Exact copy, pictures excluded: write out every line below.
Segment Start: INPUT FOR THIS TASK
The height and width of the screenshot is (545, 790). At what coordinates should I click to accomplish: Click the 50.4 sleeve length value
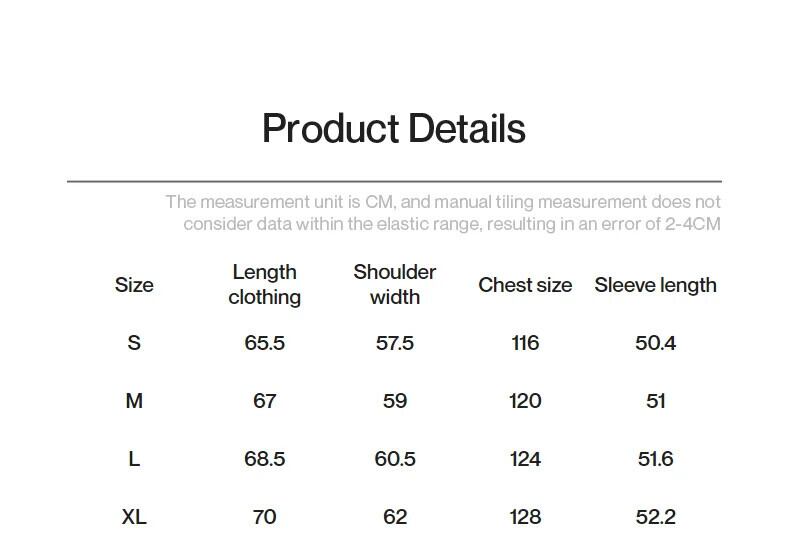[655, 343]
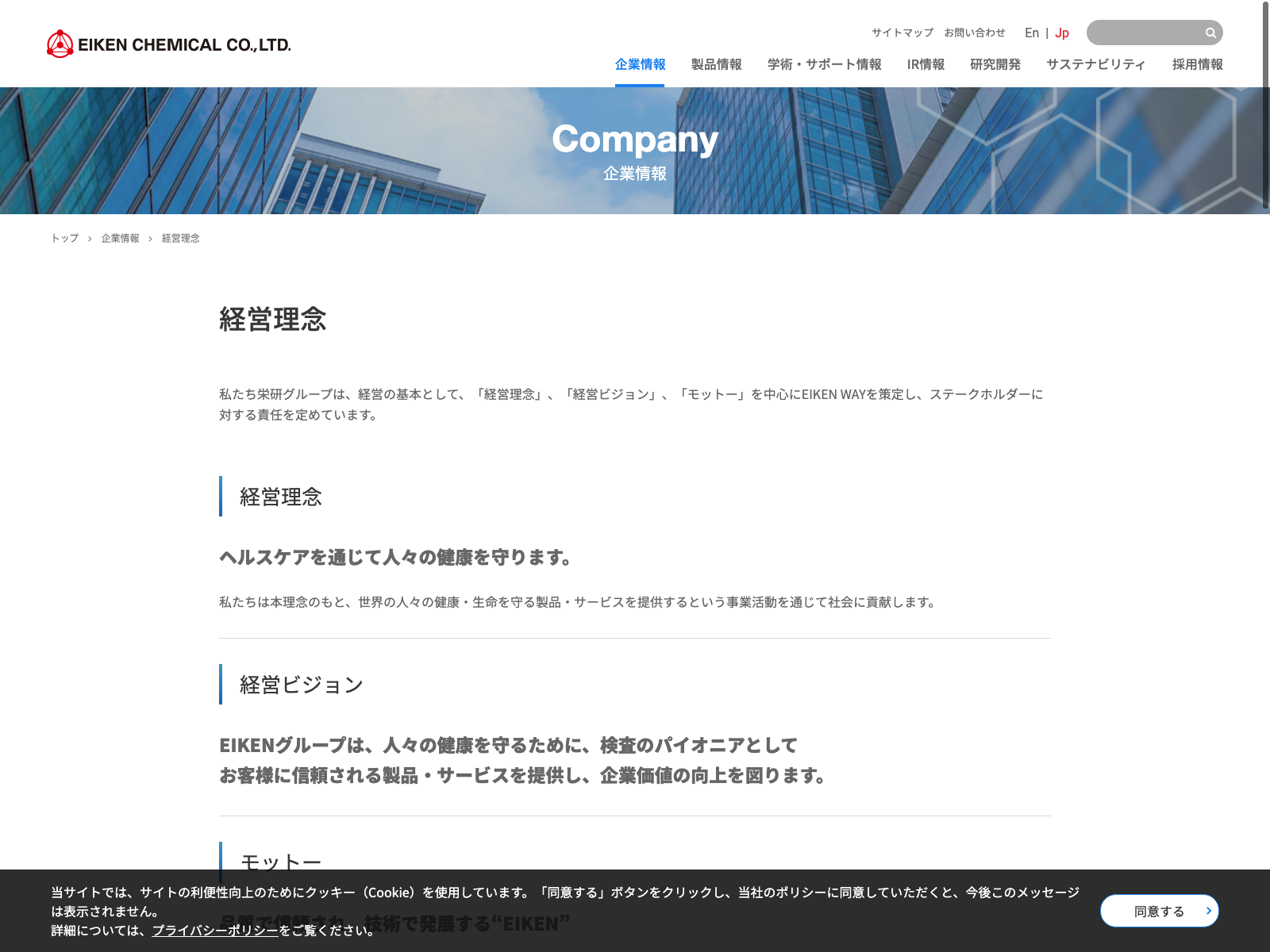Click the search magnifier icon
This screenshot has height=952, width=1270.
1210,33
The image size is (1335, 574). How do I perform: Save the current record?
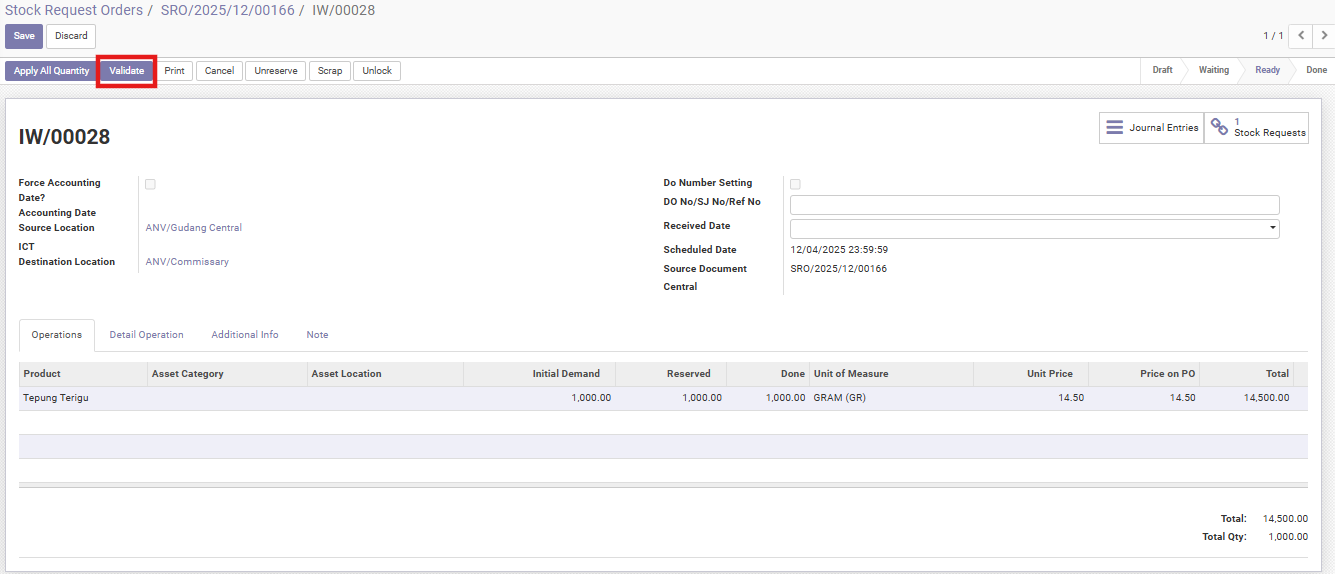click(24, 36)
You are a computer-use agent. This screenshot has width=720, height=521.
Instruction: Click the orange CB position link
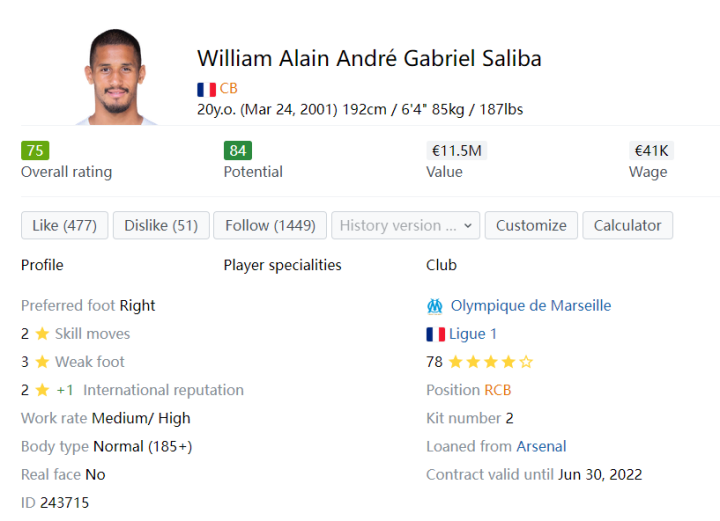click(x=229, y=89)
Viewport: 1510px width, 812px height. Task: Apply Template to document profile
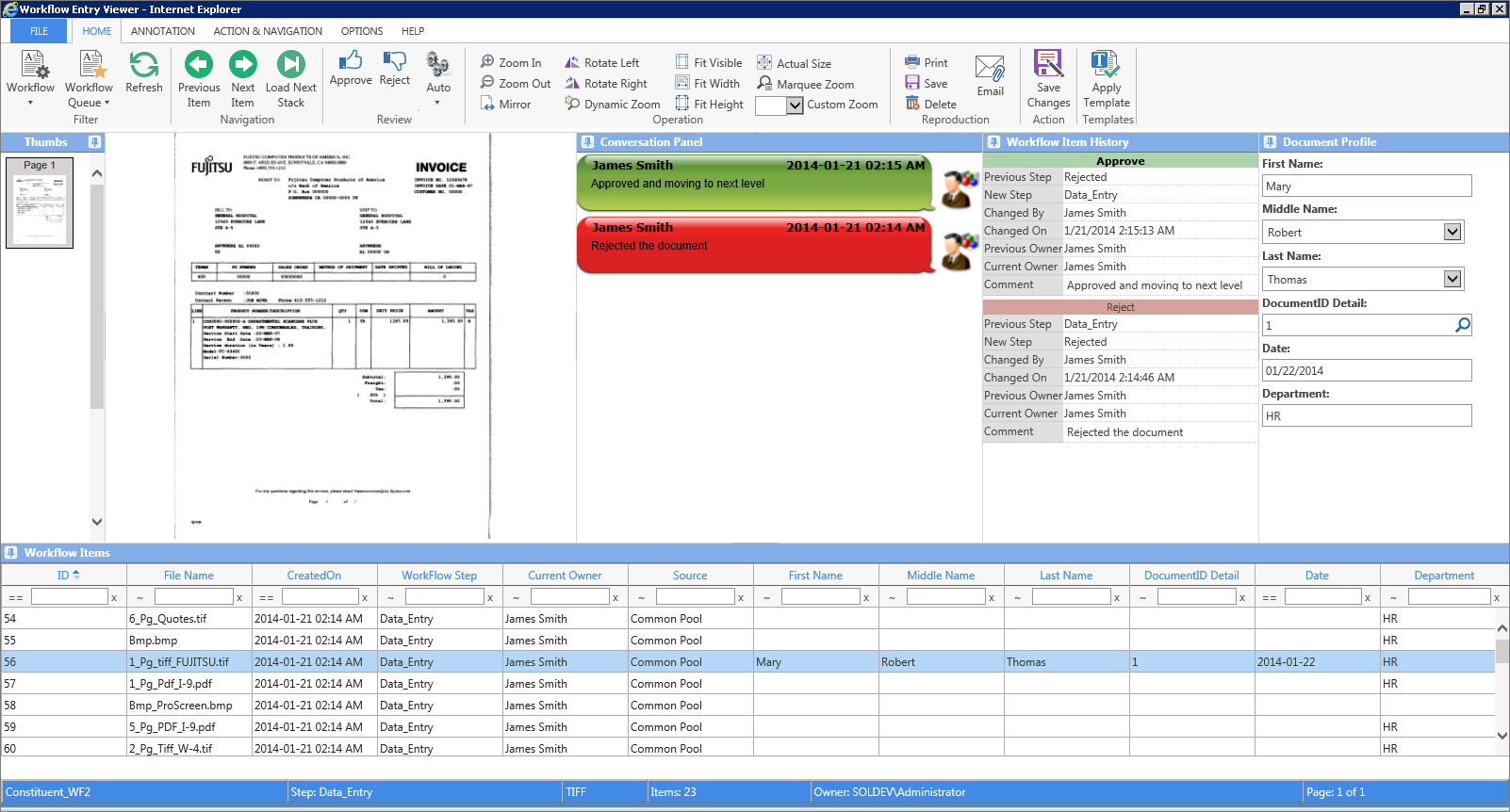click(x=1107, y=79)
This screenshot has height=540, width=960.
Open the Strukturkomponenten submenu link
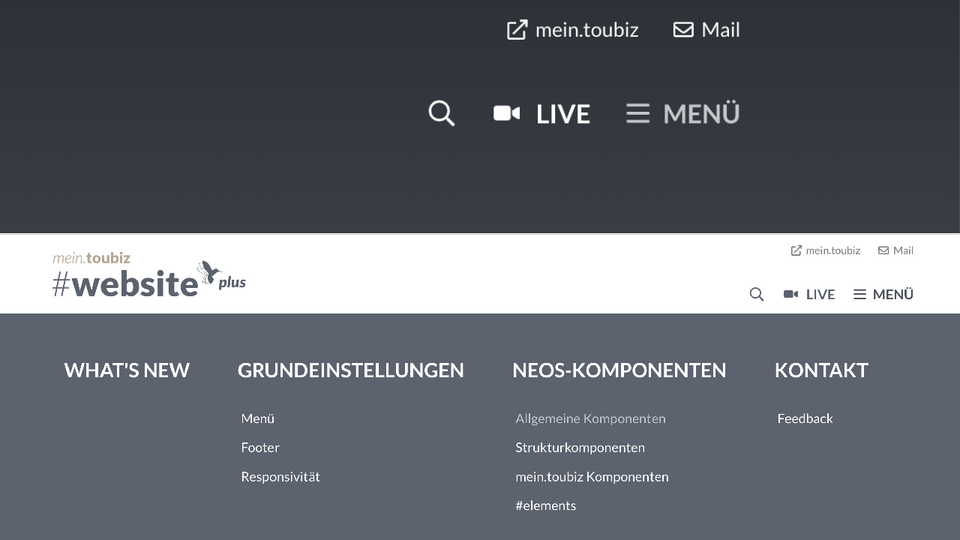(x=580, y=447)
Segment End: INPUT FOR THIS TASK
EXERCISE SOLUTION:
The height and width of the screenshot is (545, 790). At what coordinates should I click to accomplish: Click the 50.4 sleeve length value
[655, 343]
Click the search magnifier icon
This screenshot has height=952, width=1270.
1210,33
The image size is (1335, 574). How do I perform: Save the current record?
click(24, 36)
You are a computer-use agent. This screenshot has width=720, height=521.
Instruction: Click the orange CB position link
click(x=229, y=89)
Viewport: 1510px width, 812px height. Task: Apply Template to document profile
click(x=1107, y=79)
This screenshot has height=540, width=960.
Open the Strukturkomponenten submenu link
(x=580, y=447)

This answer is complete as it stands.